Kookaburra, training to be a chef..


----------



## Jillaroo (Sep 8, 2013)

_*You are a lucky man to be able to do that, looks like the Kookaburra really trusts you, great photo thanks*_


----------



## Diwundrin (Sep 8, 2013)

Nice one Max.  Now, see you still have that Kooka tin, was that product placement or does it always live there? 

  Whatever, it's a very nice touch, really makes the shot.


----------



## dbeyat45 (Sep 8, 2013)

Great shot Max.


----------



## Katybug (Sep 8, 2013)

Excellent shot!  Appears he may be staying for dinner.


----------



## That Guy (Sep 8, 2013)

Evolution will result in the new breed, "Cook-aburra" . . .


----------



## Jillaroo (Sep 8, 2013)

_*That was done long ago TG lol*_


----------



## terra (Sep 9, 2013)

Great pic Max... you should feel so privileged that the Kookaburras trust you so.  
They sure do know if a person is worthy to be their friend.   

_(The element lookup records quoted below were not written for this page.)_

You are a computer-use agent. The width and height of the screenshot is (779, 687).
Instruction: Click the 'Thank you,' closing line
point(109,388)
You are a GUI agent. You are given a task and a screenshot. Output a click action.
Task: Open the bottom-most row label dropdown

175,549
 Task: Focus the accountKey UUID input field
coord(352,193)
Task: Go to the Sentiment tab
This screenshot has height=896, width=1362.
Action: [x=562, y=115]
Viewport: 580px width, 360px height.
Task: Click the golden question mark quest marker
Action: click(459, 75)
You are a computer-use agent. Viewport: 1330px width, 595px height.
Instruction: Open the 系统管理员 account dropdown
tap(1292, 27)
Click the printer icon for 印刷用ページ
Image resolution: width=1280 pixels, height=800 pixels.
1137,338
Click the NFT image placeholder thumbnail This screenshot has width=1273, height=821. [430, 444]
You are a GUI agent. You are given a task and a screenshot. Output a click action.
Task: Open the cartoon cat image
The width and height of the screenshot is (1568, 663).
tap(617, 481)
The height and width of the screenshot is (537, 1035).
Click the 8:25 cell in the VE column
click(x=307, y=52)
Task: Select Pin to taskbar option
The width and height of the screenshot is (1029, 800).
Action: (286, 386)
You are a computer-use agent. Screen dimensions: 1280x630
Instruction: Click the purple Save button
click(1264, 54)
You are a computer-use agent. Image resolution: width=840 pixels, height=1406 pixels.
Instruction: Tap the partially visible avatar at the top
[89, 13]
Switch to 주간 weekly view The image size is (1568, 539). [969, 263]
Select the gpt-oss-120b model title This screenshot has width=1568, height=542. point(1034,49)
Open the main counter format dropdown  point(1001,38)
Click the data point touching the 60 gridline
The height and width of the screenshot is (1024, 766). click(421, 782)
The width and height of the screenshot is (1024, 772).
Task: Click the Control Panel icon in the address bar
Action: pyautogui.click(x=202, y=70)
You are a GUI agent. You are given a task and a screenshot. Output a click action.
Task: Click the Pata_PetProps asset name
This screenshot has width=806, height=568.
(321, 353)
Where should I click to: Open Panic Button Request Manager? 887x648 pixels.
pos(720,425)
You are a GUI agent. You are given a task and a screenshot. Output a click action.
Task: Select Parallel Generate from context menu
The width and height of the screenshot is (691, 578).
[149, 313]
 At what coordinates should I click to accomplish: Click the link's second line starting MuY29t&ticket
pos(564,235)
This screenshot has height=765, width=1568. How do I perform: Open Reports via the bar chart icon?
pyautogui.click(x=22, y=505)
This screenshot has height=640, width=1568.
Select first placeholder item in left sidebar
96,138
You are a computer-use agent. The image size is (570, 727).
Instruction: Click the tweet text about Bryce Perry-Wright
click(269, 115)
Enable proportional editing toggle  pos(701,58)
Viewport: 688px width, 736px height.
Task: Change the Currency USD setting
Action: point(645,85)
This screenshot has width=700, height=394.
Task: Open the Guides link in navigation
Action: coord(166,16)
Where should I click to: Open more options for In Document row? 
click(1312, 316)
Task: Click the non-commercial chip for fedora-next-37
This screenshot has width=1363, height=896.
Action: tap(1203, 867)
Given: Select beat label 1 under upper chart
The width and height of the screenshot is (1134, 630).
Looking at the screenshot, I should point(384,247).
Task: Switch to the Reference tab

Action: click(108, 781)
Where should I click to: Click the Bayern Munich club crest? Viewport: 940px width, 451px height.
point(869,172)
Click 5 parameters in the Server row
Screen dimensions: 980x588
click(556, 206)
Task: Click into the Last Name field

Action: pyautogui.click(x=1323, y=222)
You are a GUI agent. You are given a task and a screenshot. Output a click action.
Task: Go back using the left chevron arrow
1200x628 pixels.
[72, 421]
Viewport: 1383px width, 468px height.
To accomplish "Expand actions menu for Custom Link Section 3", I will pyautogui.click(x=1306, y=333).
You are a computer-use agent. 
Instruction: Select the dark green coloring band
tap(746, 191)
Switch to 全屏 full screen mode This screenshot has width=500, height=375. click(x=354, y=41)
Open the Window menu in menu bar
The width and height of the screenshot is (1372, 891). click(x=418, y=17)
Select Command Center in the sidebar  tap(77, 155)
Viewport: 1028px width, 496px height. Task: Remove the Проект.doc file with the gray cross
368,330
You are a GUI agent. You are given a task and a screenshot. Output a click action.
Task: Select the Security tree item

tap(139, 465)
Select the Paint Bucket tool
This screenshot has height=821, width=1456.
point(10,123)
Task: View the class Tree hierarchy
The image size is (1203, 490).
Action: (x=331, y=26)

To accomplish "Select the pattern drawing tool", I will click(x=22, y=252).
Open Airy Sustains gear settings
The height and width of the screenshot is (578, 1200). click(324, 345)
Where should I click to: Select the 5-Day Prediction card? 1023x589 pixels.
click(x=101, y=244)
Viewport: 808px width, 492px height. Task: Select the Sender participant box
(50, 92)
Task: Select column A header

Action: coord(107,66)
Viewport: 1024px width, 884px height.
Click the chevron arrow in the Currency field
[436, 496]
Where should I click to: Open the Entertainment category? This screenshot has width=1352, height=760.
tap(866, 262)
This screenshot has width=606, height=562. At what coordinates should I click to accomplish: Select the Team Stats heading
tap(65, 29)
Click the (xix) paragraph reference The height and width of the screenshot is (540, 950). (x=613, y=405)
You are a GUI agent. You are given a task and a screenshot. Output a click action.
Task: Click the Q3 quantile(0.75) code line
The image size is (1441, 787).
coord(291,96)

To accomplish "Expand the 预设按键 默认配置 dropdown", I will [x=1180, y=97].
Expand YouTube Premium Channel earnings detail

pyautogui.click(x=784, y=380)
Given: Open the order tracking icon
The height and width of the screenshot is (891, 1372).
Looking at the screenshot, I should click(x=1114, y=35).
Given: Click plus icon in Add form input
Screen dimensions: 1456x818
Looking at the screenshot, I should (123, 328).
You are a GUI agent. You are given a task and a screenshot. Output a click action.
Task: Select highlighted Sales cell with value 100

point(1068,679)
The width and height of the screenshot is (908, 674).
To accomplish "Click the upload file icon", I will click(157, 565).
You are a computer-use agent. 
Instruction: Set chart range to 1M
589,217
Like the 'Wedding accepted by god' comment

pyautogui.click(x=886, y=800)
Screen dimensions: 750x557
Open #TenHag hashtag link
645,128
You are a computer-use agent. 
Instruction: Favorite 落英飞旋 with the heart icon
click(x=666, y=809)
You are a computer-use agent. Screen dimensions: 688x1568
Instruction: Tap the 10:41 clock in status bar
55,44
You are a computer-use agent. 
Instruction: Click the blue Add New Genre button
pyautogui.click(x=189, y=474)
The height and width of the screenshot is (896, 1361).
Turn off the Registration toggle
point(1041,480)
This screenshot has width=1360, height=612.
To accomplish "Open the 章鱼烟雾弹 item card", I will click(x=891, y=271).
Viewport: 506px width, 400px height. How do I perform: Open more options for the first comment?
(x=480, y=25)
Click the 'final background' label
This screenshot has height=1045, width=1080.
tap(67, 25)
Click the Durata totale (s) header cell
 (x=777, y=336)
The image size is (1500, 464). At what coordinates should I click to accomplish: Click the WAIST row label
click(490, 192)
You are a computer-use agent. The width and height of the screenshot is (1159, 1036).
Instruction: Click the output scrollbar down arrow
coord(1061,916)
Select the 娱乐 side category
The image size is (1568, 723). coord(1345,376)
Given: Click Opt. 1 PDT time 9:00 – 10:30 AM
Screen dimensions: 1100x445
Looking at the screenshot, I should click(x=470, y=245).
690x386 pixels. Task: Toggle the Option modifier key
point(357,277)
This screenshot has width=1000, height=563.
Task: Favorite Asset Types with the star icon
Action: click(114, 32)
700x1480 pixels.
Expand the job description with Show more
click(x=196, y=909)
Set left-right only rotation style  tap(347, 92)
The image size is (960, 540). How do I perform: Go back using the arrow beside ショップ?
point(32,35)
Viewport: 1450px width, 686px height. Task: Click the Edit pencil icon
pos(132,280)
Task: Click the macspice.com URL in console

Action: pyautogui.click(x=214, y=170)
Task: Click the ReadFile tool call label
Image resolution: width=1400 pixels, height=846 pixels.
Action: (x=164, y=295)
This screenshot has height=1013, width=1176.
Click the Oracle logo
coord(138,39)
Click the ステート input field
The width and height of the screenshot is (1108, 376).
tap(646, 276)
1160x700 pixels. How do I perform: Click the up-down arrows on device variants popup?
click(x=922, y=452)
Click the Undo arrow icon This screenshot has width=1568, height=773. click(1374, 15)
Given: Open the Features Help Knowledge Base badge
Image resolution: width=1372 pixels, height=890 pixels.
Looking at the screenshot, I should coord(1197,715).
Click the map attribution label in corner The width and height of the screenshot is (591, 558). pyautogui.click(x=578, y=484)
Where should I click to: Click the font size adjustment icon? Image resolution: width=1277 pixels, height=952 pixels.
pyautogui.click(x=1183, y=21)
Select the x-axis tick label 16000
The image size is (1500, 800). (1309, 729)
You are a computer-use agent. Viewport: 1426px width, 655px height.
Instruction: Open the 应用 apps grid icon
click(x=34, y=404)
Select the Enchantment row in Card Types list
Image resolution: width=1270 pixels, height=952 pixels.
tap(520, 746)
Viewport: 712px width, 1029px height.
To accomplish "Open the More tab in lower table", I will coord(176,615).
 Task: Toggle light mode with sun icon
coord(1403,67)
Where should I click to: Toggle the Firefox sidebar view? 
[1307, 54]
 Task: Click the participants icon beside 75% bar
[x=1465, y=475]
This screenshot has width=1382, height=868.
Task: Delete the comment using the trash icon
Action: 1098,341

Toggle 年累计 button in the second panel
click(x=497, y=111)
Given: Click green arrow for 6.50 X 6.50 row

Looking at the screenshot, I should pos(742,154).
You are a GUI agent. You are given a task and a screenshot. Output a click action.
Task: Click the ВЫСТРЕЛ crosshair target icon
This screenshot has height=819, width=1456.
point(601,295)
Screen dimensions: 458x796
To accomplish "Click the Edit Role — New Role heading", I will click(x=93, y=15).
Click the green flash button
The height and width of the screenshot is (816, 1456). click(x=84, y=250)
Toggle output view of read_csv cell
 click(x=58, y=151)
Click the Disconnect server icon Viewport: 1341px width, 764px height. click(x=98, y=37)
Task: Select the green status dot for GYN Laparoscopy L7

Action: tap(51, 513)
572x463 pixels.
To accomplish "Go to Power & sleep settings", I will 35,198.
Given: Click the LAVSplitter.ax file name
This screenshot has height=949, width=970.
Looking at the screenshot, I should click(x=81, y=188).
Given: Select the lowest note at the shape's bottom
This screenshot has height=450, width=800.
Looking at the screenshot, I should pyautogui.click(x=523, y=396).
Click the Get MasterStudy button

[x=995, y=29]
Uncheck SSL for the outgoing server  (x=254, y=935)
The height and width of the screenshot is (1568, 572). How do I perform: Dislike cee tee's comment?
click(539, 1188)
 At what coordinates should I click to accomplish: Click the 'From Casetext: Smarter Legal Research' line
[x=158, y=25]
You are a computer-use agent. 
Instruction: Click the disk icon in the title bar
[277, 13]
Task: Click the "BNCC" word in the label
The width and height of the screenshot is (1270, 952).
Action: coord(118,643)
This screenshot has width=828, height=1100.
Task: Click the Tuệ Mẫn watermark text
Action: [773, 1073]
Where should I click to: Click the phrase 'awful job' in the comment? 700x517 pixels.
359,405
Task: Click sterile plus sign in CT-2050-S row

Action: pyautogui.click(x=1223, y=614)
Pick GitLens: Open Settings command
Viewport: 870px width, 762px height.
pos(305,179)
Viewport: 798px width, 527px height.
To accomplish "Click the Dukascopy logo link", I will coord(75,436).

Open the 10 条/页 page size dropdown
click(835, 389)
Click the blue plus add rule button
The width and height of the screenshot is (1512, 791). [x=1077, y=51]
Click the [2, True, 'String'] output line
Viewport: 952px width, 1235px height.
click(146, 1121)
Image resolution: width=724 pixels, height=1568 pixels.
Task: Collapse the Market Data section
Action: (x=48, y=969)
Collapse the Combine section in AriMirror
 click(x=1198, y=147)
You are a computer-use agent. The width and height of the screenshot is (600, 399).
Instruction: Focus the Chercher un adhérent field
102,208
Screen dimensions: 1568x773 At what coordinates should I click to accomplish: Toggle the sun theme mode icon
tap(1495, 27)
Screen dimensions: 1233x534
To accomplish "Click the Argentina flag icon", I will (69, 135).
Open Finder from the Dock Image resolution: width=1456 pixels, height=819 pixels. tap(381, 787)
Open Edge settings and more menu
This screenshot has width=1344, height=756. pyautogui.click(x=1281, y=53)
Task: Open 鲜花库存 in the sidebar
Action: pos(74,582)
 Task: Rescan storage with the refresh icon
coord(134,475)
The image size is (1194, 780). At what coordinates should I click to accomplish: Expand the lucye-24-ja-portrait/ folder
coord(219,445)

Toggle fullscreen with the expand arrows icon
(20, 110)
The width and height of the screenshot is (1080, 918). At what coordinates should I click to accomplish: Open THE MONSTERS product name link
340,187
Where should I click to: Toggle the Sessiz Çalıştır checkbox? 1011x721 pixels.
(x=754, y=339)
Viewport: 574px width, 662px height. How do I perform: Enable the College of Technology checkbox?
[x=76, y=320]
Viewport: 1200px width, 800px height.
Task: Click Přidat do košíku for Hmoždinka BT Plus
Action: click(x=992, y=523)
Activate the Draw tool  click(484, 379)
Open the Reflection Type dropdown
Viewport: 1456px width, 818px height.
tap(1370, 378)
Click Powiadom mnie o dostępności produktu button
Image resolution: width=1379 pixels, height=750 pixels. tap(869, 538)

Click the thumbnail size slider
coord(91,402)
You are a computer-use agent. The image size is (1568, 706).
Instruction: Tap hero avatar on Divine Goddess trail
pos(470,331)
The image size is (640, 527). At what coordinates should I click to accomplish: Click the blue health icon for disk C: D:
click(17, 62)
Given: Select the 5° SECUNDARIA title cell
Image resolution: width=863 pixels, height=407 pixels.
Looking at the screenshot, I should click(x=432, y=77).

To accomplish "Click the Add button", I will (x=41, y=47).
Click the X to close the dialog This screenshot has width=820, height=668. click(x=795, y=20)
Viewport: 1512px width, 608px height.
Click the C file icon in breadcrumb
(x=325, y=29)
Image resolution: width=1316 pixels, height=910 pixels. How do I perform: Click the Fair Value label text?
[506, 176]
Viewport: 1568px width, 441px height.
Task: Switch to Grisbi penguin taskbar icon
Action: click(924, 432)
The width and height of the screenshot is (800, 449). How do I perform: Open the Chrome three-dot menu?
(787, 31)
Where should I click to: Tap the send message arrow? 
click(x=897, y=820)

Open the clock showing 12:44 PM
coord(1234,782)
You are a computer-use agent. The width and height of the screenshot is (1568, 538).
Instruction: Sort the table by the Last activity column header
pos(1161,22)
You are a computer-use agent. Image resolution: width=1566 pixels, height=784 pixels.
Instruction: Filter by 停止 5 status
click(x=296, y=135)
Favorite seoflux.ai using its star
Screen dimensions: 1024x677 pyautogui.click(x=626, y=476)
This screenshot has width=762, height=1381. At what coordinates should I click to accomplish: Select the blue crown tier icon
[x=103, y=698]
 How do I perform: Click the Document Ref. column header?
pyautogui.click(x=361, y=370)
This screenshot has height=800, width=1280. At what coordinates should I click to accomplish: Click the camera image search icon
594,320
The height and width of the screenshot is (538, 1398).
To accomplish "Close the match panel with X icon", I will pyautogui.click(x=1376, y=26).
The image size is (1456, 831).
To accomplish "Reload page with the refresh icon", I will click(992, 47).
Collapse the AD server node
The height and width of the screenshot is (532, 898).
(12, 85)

good onya mate !    ...  (translation for the yanks:   "well done")


----------



## SeaBreeze (Sep 11, 2013)

...just seeing a red X.


----------



## nan (Sep 11, 2013)

Great photo Max, the Kookaburra likes helping clean up by the looks of it.


----------



## maxHR (Sep 12, 2013)

Thanks everyone. the local paper published this version below in the local paper, Very trusting bird, amazing it has not been shot by the gun crazies around here. Joycy, yep, the tea caddy was put in place for the shoot for extra bling.


----------



## dbeyat45 (Sep 12, 2013)

Max, you're a star,  Is there anywhere on the Web we can see your work?


----------



## SeaBreeze (Sep 12, 2013)

I see it today Max, great photo! :coolpics:


----------